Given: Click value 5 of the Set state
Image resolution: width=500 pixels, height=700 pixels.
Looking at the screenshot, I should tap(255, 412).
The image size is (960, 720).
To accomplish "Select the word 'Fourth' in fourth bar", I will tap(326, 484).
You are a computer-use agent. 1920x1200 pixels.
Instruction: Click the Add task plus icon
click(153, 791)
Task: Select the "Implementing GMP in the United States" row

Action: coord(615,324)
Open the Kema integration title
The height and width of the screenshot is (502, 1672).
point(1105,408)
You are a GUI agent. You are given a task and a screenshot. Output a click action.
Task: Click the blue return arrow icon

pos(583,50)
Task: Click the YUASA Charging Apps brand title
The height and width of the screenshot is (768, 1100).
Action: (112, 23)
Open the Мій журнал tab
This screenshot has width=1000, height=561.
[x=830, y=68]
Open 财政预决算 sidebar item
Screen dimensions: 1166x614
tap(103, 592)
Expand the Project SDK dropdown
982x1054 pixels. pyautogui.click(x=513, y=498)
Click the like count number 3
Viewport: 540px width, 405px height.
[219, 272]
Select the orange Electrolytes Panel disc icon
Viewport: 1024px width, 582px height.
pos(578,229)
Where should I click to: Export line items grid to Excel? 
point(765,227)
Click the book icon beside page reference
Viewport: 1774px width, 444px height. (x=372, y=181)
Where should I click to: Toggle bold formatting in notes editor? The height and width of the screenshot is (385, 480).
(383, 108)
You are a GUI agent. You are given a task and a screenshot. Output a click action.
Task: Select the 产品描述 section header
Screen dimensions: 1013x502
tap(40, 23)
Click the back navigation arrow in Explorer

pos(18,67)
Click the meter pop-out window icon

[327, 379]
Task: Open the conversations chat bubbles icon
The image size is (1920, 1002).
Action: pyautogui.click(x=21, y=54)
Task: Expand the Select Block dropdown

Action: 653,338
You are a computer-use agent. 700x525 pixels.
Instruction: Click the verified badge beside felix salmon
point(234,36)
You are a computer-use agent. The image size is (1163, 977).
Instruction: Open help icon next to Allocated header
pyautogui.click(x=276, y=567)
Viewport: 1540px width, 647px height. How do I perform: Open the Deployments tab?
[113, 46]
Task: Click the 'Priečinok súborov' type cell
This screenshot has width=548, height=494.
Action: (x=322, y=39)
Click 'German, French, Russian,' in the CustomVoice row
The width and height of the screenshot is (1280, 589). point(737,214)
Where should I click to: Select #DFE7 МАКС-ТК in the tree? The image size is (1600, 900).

**Exercise brief**
Would you reproduce the entire listing, keeping every line as it is?

**Solution**
Given: Click value 5 of the Set state
Image resolution: width=500 pixels, height=700 pixels.
Looking at the screenshot, I should tap(255, 412).
The image size is (960, 720).
To accomplish "Select the word 'Fourth' in fourth bar", I will tap(326, 484).
You are a computer-use agent. 1920x1200 pixels.
Instruction: Click the Add task plus icon
click(153, 791)
Task: Select the "Implementing GMP in the United States" row

Action: coord(615,324)
Open the Kema integration title
The height and width of the screenshot is (502, 1672).
point(1105,408)
You are a GUI agent. You are given a task and a screenshot. Output a click action.
Task: Click the blue return arrow icon

pos(583,50)
Task: Click the YUASA Charging Apps brand title
The height and width of the screenshot is (768, 1100).
Action: (112, 23)
Open the Мій журнал tab
This screenshot has width=1000, height=561.
[x=830, y=68]
Open 财政预决算 sidebar item
Screen dimensions: 1166x614
tap(103, 592)
Expand the Project SDK dropdown
982x1054 pixels. pyautogui.click(x=513, y=498)
Click the like count number 3
Viewport: 540px width, 405px height.
[219, 272]
Select the orange Electrolytes Panel disc icon
Viewport: 1024px width, 582px height.
pos(578,229)
Where should I click to: Export line items grid to Excel? 
point(765,227)
Click the book icon beside page reference
Viewport: 1774px width, 444px height. (x=372, y=181)
Where should I click to: Toggle bold formatting in notes editor? The height and width of the screenshot is (385, 480).
(383, 108)
You are a GUI agent. You are given a task and a screenshot. Output a click action.
Task: Select the 产品描述 section header
Screen dimensions: 1013x502
tap(40, 23)
Click the back navigation arrow in Explorer

pos(18,67)
Click the meter pop-out window icon

[327, 379]
Task: Open the conversations chat bubbles icon
The image size is (1920, 1002).
Action: pyautogui.click(x=21, y=54)
Task: Expand the Select Block dropdown

Action: 653,338
You are a computer-use agent. 700x525 pixels.
Instruction: Click the verified badge beside felix salmon
point(234,36)
You are a computer-use agent. The image size is (1163, 977).
Instruction: Open help icon next to Allocated header
pyautogui.click(x=276, y=567)
Viewport: 1540px width, 647px height. How do I perform: Open the Deployments tab?
[113, 46]
Task: Click the 'Priečinok súborov' type cell
This screenshot has width=548, height=494.
Action: (x=322, y=39)
Click 'German, French, Russian,' in the CustomVoice row
The width and height of the screenshot is (1280, 589). point(737,214)
Where should I click to: Select #DFE7 МАКС-ТК in the tree? The image size is (1600, 900).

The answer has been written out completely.